» **PROBLEM DETAILS**
Leaving the pictures aside, transcribe only and exactly the lines from the one with "Click the arrow" through the end of the entries, both included.

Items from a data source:
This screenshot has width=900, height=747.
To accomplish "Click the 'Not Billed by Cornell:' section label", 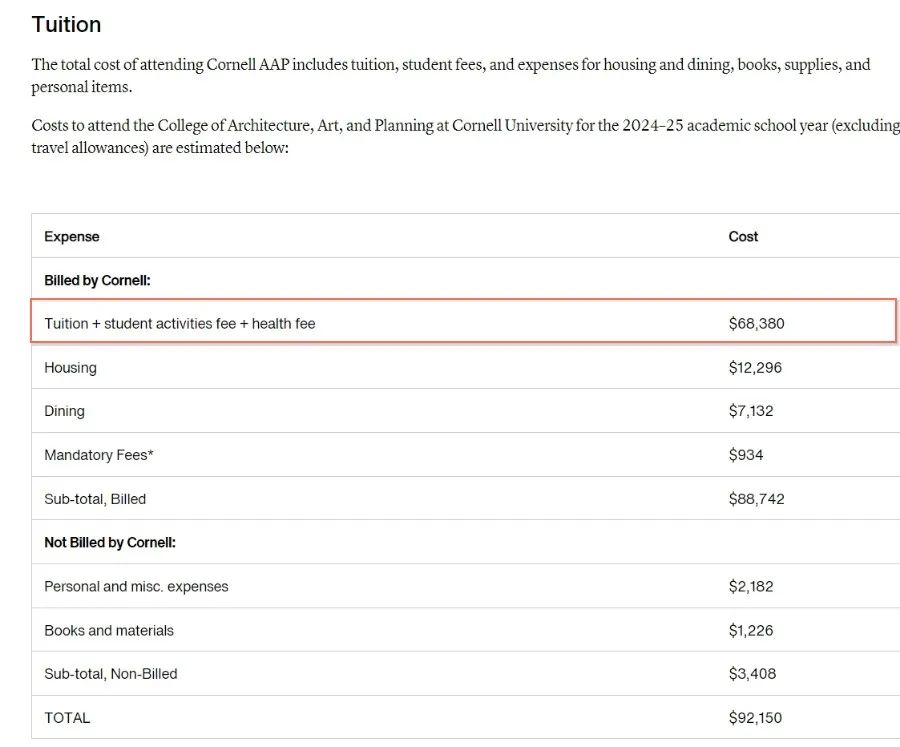I will tap(110, 542).
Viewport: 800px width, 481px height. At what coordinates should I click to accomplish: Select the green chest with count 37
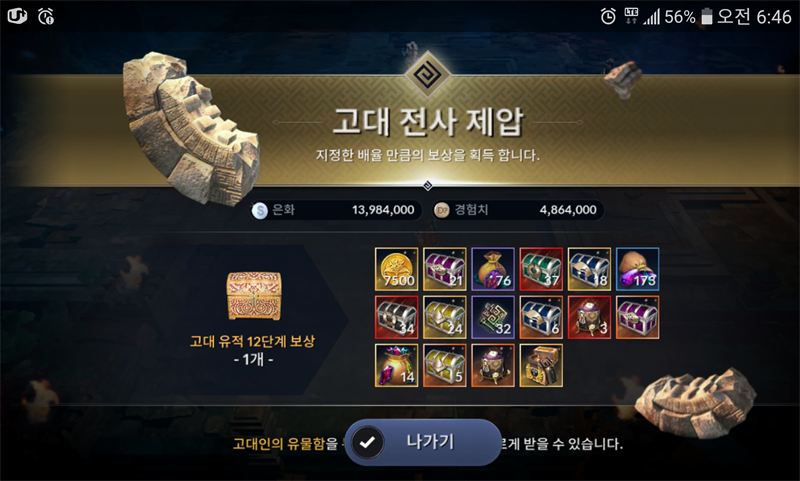pos(541,269)
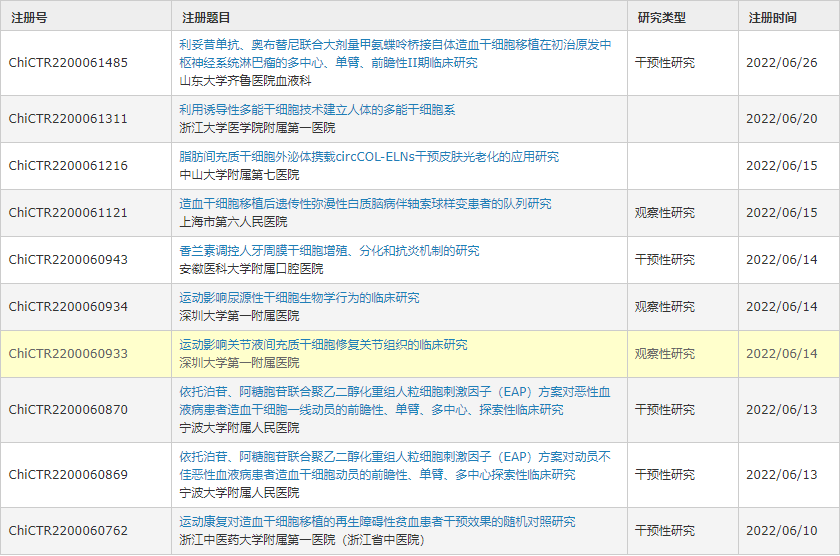
Task: Click the 注册题目 column header
Action: point(206,17)
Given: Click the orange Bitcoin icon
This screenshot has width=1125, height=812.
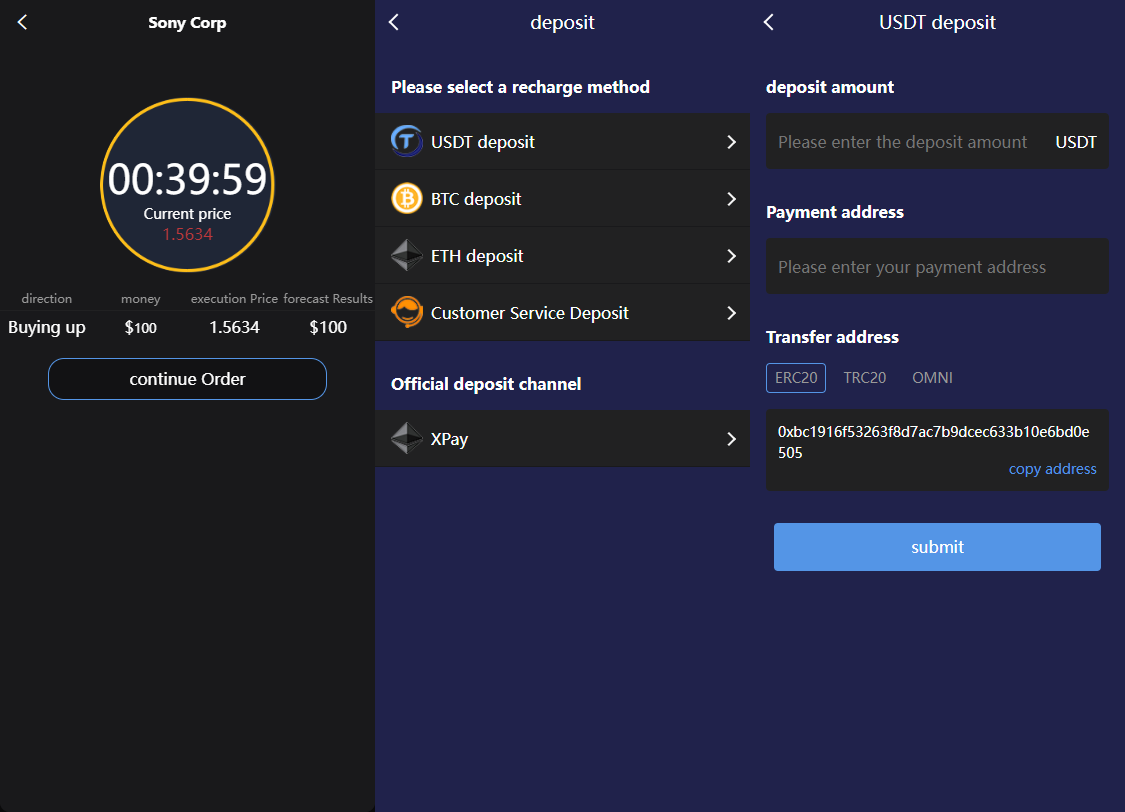Looking at the screenshot, I should tap(407, 199).
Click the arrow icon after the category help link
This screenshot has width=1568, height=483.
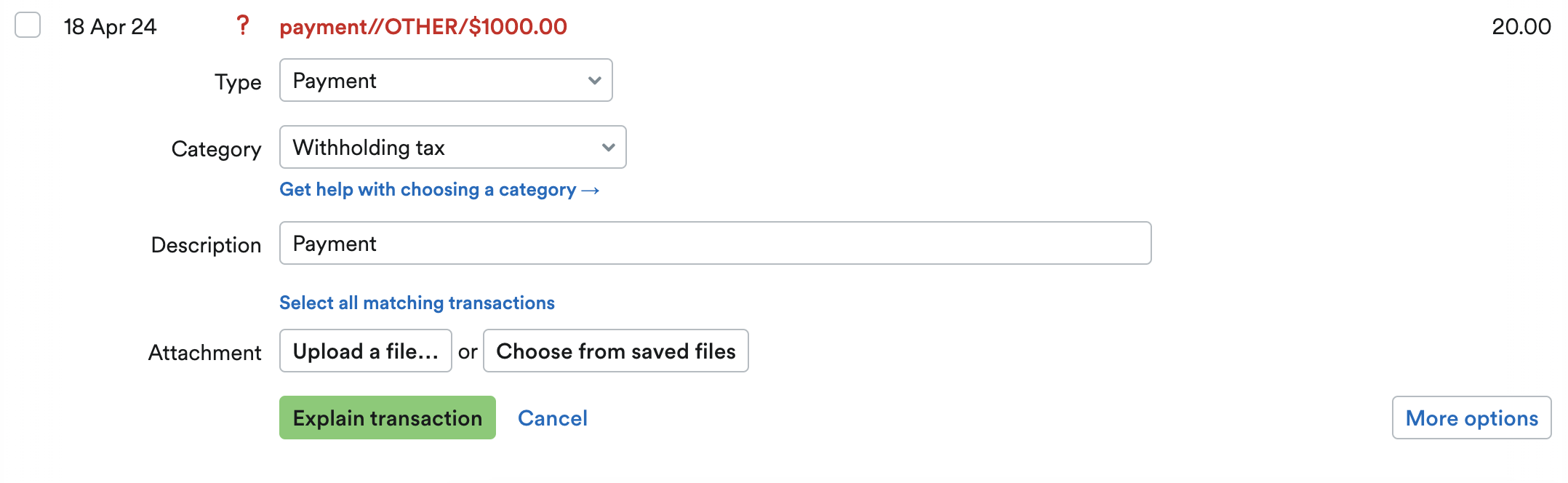[x=591, y=191]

» **SOLUTION FOR THIS PROBLEM**
Click the arrow icon after the category help link
This screenshot has width=1568, height=483.
[x=591, y=191]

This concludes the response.